Paris
A l'annonce de la reprise de l'établissement par le groupe Flo, une association loi 1901, "Les Amis du Balzar", se constitue aussitôt. Elle revendique 800 membres, des clients, des habitués. "Des universitaires, des comédiens, des journalistes, des personnalités, des gens du quartier, c'est une clientèle stable", déclare Lorenzo Valentin, président de l'association. Une association qui parle haut et fort et qui alerte les médias. Les Amis du Balzar entendent "défendre" leur brasserie et comme toute action de lobbying, transparaît en filigrane la menace du boycott de l'établissement. "Ce n'est pas une attaque contre le groupe Flo, tient à préciser Lorenzo Valentin. Les méthodes qu'il applique dans ses brasseries ne nous regardent pas. Mais le type de restauration que l'on y retrouve nous semble impersonnel et la cuisine un peu uniforme. Au-delà de la cuisine, c'est un type de rapport avec le personnel qui est efficient mais pas personnalisé. Il ne faut pas appliquer cette recette au Balzar. Le Balzar est un endroit authentique, une institution, que nous souhaitons préserver. Nous disons seulement : attention ! L'esprit du lieu repose sur un fragile équilibre. Nos revendications : l'indépendance de la cuisine, la liberté de ton et la chaleur dans le service et une autonomie de gestion garantie."
Incompréhension
Côté Flo, ces revendications ont été entendues et le groupe tente de rassurer
l'association expliquant qu'il est bien dans ses intentions de conserver les atouts du
Balzar : son cadre au charme d'antan, la convivialité du service et la qualité de la
cuisine. Pourquoi changer une recette qui fonctionne ? Ce sont d'ailleurs ces atouts qui
ont conduit Jean-Paul Bucher à se porter acquéreur. Cette levée de boucliers, ce
procès d'intention... Chez Flo, on ne comprend pas. De même qu'on apprécie modérément
les critiques concernant la qualité de la cuisine et du service exprimées par les
membres de l'association et reprises dans la presse. Une publicité dont il se passerait
volontiers d'autant que ces déclarations sont perçues comme totalement injustes et sans
fondements.
Quant au Balzar lui-même, Jean-Paul Bucher s'est engagé en personne à conserver le lieu
tel qu'il est. "Nous n'avons rien changé, confirme Jean-Luc Delouche, nouveau
directeur de la brasserie. Même cuisine, mêmes fournisseurs". Le chef, M. Sauvet,
fait le même constat : "Cela fait 25 ans que je travaille au Balzar. J'ai toujours
les mêmes fournisseurs pour faire les mêmes plats dans la même cuisine. Il n'y a aucun
changement". Version différente d'un autre cuisinier, Gérald Barthélémy :
"Il y a eu quelques petits changements en cuisine. Certains produits sont
différents. On avait des responsabilités, on n'en a plus. On ne correspond pas à
l'image du groupe Flo".

============================================================

Tâches et exercices »
[a] Répondez aux questions suivantes sur l'extrait consacré au Balzar.
(i) Combien de membres l'association « Les Amis du Balzar » revendique-t-elle ?
(ii) Depuis combien d'années le chef, M. Sauvet, travaille-t-il au Balzar ?
(iii) Quelle fonction Jean-Luc Delouche occupe-t-il ?
[b] Recopiez fidèlement le passage de l'extrait consacré au Balzar qui va de « Incompréhension » à « fondements. ».

Données fournies »
============================================================

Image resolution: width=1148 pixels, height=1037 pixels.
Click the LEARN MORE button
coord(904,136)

============================================================

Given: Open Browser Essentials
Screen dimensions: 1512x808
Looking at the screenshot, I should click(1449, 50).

============================================================

Réponses aux tâches »
[a]
(i) 800 membres.
(ii) Depuis 25 ans.
(iii) Il est le nouveau directeur de la brasserie.

[b]
Incompréhension
Côté Flo, ces revendications ont été entendues et le groupe tente de rassurer
l'association expliquant qu'il est bien dans ses intentions de conserver les atouts du
Balzar : son cadre au charme d'antan, la convivialité du service et la qualité de la
cuisine. Pourquoi changer une recette qui fonctionne ? Ce sont d'ailleurs ces atouts qui
ont conduit Jean-Paul Bucher à se porter acquéreur. Cette levée de boucliers, ce
procès d'intention... Chez Flo, on ne comprend pas. De même qu'on apprécie modérément
les critiques concernant la qualité de la cuisine et du service exprimées par les
membres de l'association et reprises dans la presse. Une publicité dont il se passerait
volontiers d'autant que ces déclarations sont perçues comme totalement injustes et sans
fondements.